Entre os valores associados ao conjunto arquitetônico civil patrimonial do CHO sobrepõem- se os valores de uso/funcional e o econômico, situação atestada pelo número de imóveis de uso habitacional que são substituídos por atividades comerciais e de serviços. Interesses econômicos e aspectos ideológicos que envolvem a proteção do patrimônio são componentes do ideário da conservação contemporânea, mas a ênfase no enfoque econômico da conservação do sítio pode passar a afetar sua significância cultural.
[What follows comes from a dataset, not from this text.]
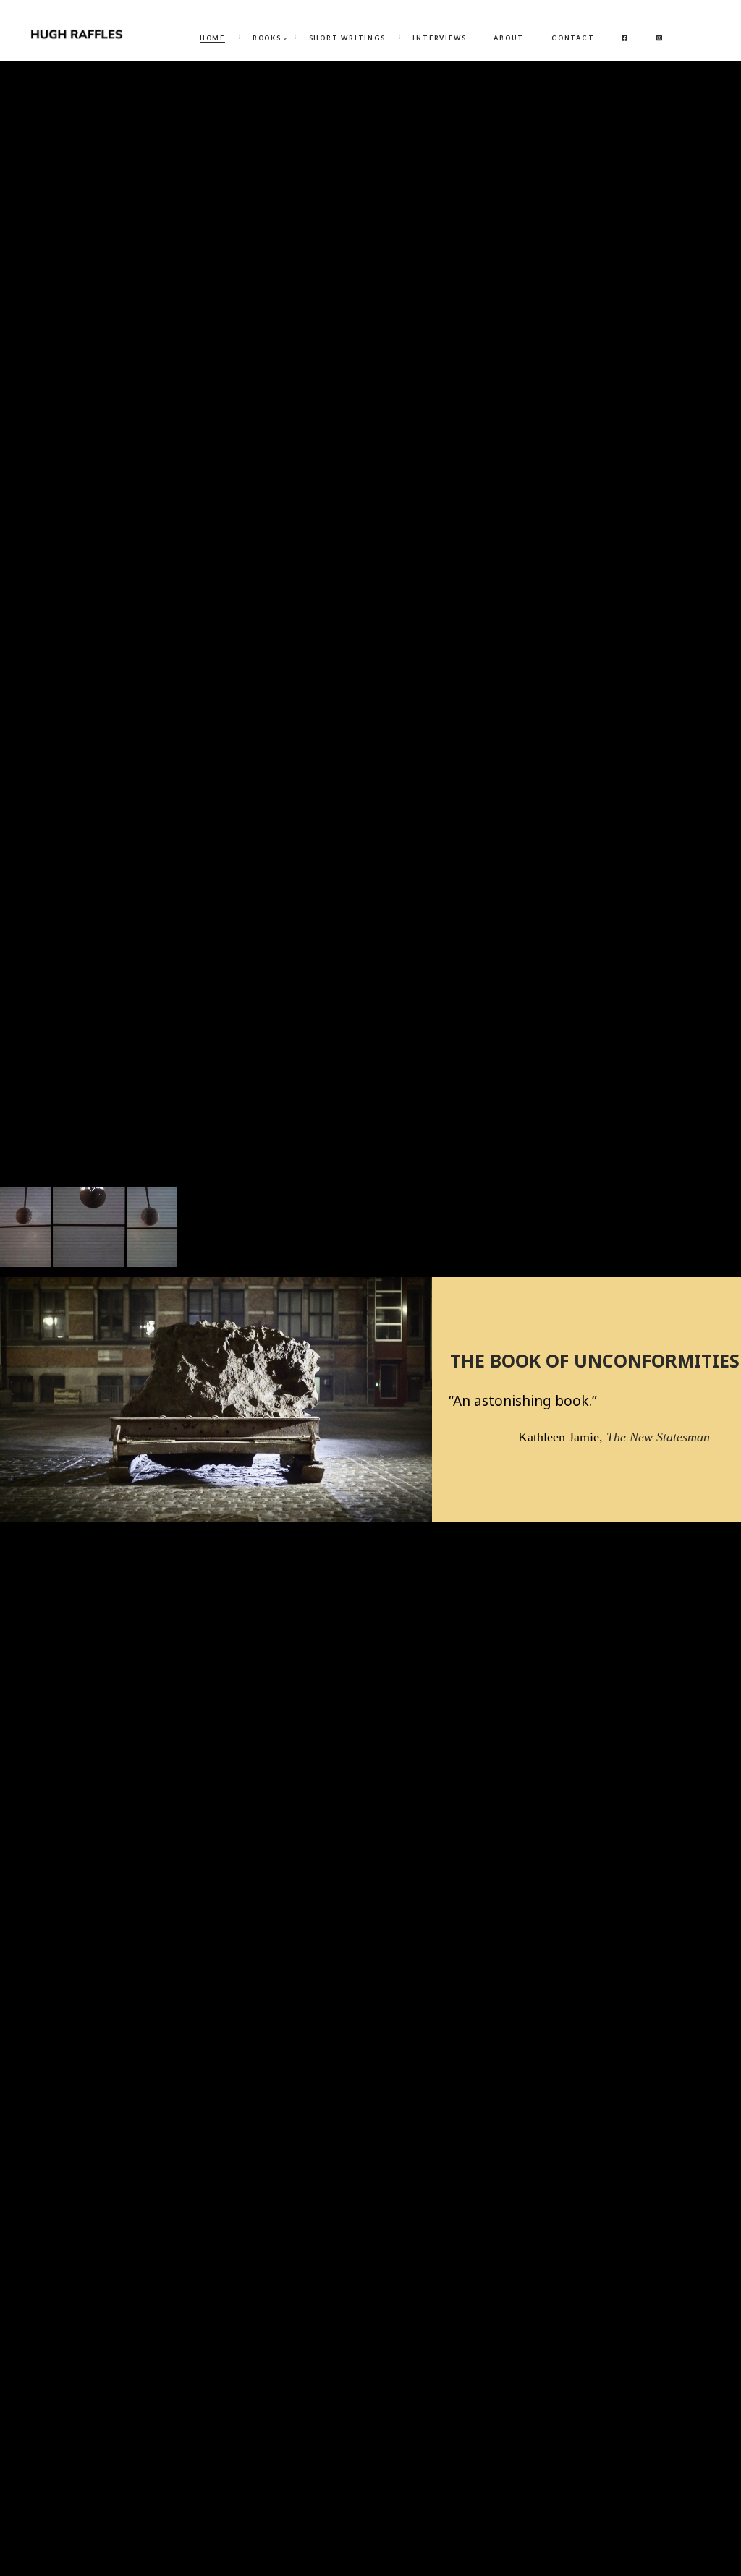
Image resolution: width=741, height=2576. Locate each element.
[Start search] (510, 996)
Vieira (2006: 79 - 80) salienta a importância da garantia da manutenção do uso residencial e da busca pelo equilíbrio das funções sociais, econômicas e culturais que constituem a diversidade funcional ou social e que contribui para asseverar a vitalidade do sítio. Nesse sentido, Pereira (2007) chama a atenção para que gestores e conservadores se preparem para entender as necessidades sociais atuais e atuem de forma a evitar que as gerações futuras sejam prejudicadas em sua capacidade de utilização e compreensão do legado cultural.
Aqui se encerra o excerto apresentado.